Bottom line: this poll was an outlier, and they’re discounting it.
Questions:
- Carl Cameron, Fox: What’s the expectation for party-ID gap? McInturff hopes it stays within 4 points, and thinks right now it’s between 6-8 points. All of the internal polling shows that range. He thinks that McCain can win in that gap, and will feel really good about it getting within 4.
- Craig Gilbert, Milwaukee Journal: Is there now a consensus about the financial meltdown being a regulatory failure, and does that help McCain or hurt him? Strictly on a polling aspect, the consensus hasn’t quite jelled. The data still seems stable regardless. It’s not affecting the presidential race polling.
- Andrea Mitchell, NBC: What are the risks showing in your internals on the economy? Can that give the Democrats some leverage? Again, strictly from a polling issue, the economy has now scored even higher as the most important issue for the voter. That opens energy, taxes, and regulation up as important issues for the campaign.
- David Helling, KC Star: What volatility can we expect from the upcoming debates, and what’s it looking like in Missouri? Hard to say what will happen. Debates are a big unknown, and will have to be measured day-to-day. We won’t know the effect until after the last one.
- George Bennett, Palm Beach Post: Florida polling has fluctuated with independents; McCain leads in some, Obama in others. How do you see them breaking? Most pollsters ask the party-registration question, which overrepresents the effect of moderates. He sees the state breaking to McCain, and everything he sees, McCain is meeting the usual model for success in Florida. Still close, but they’re optimistic.

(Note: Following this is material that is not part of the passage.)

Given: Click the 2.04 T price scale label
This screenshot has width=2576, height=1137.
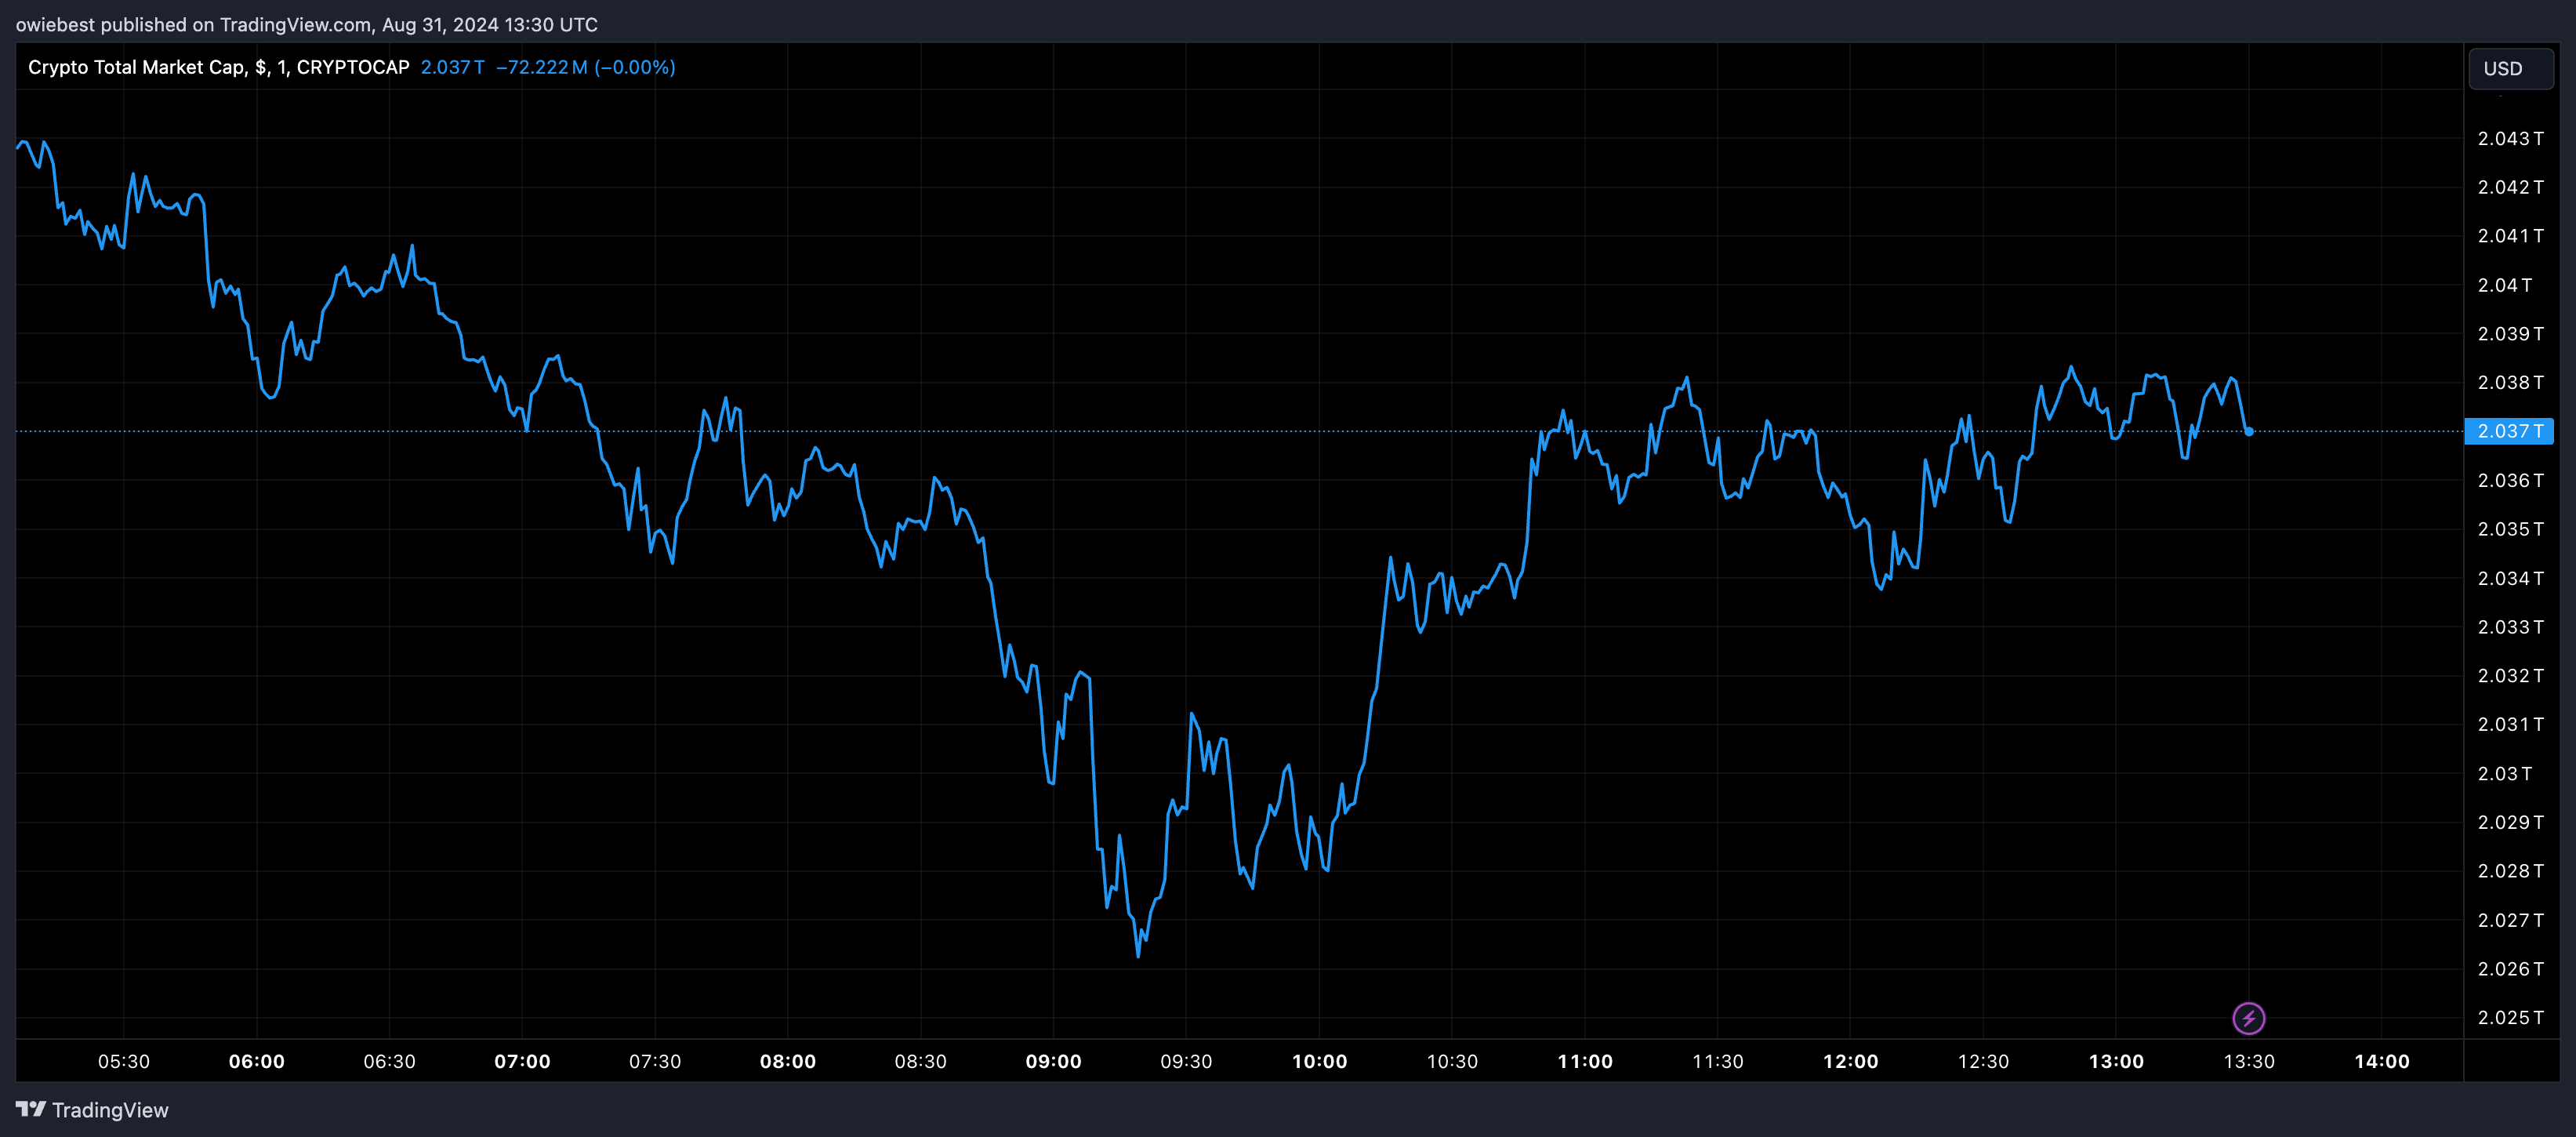Looking at the screenshot, I should (x=2504, y=285).
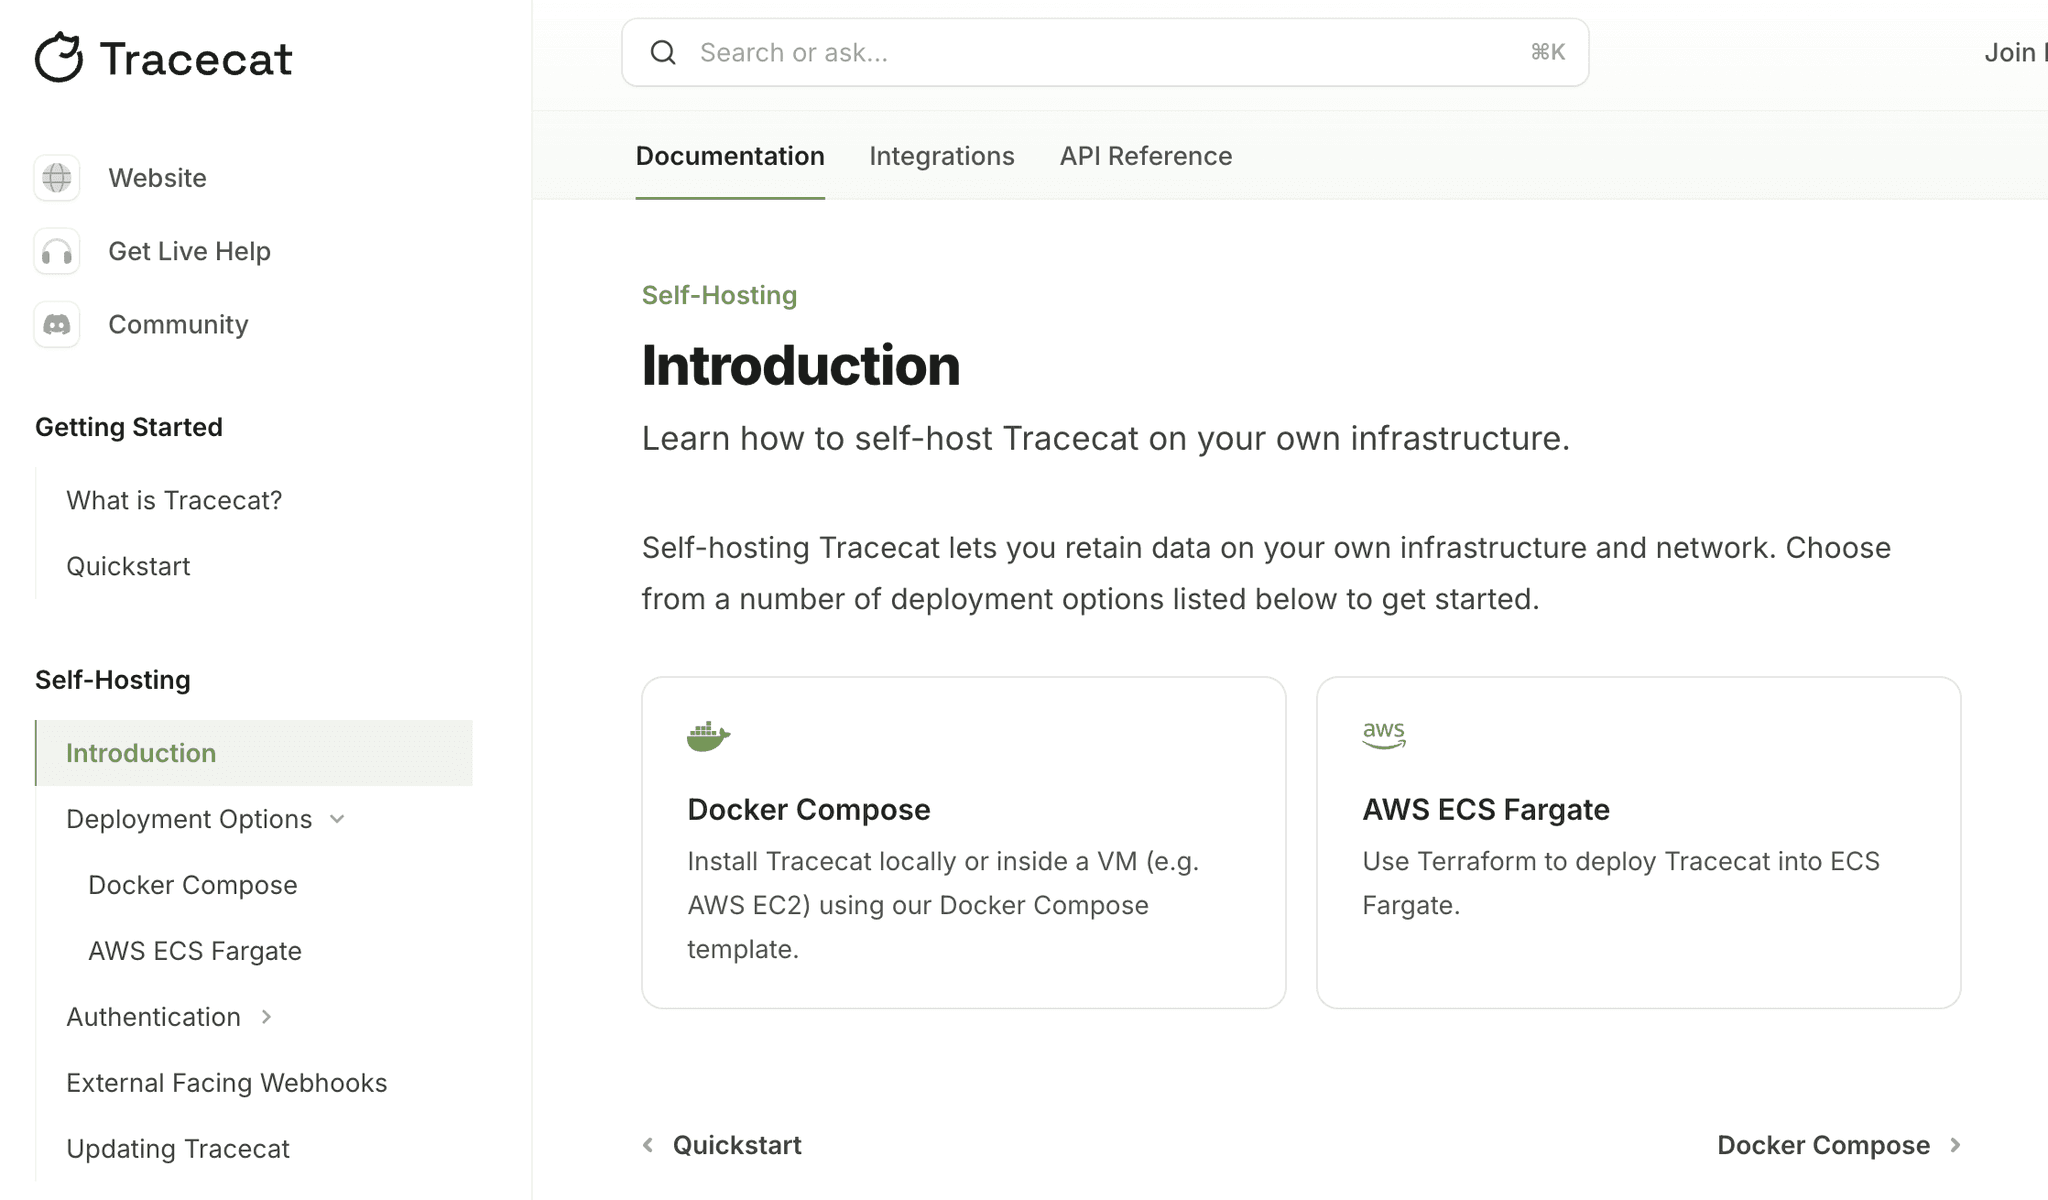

- Major Garrett, Fox: Team O believes that Republican GOTV efforts plumbed the entirety of GOP voters in 2004, but they have much more potential voters to find. — Their polling takes that into account. McInturff says that he expects 7 million more voters in this election than in 2004. But the polling still remains very stable.
- John Dickerson, Slate: Who are the “swing voters”? They generally analyze these as those who profess some potential in moving their support, which comprises about 20% of the electorate.
- Laura Meckler, WSJ: How is McCain’s populist economic message playing? It’s been effective because he’s credible. He put people in jail, including Republicans, for corruption. McCain has a lifetime record of opposing big special interests.
- Chuck Rush, Gannett: Has the Palin effect receded in recent polling? And does the WaPo poll reframe expectations going into the debates? She got 60,000 people to show up in Florida, so it’s obviously not fading. The financial meltdown has taken Palin off the front page, which is understandable, but she’s still generating the same enthusiasm she did when she entered the race.
- Ken Herman, Cox Newspapers: Is it possible that the debates won’t move the numbers? Sure. It’s almost impossible to predict.
- Jonathan Martin, Politico: What 2004 blue states do you think gives you the best opportunities? They don’t want to discuss internal polling, but he’d refer back to the list of states within the margin of error — like Michigan, Pennsylvania, New Hampshire, Wisconsin, etc. It’s no secret that the election will be fought there.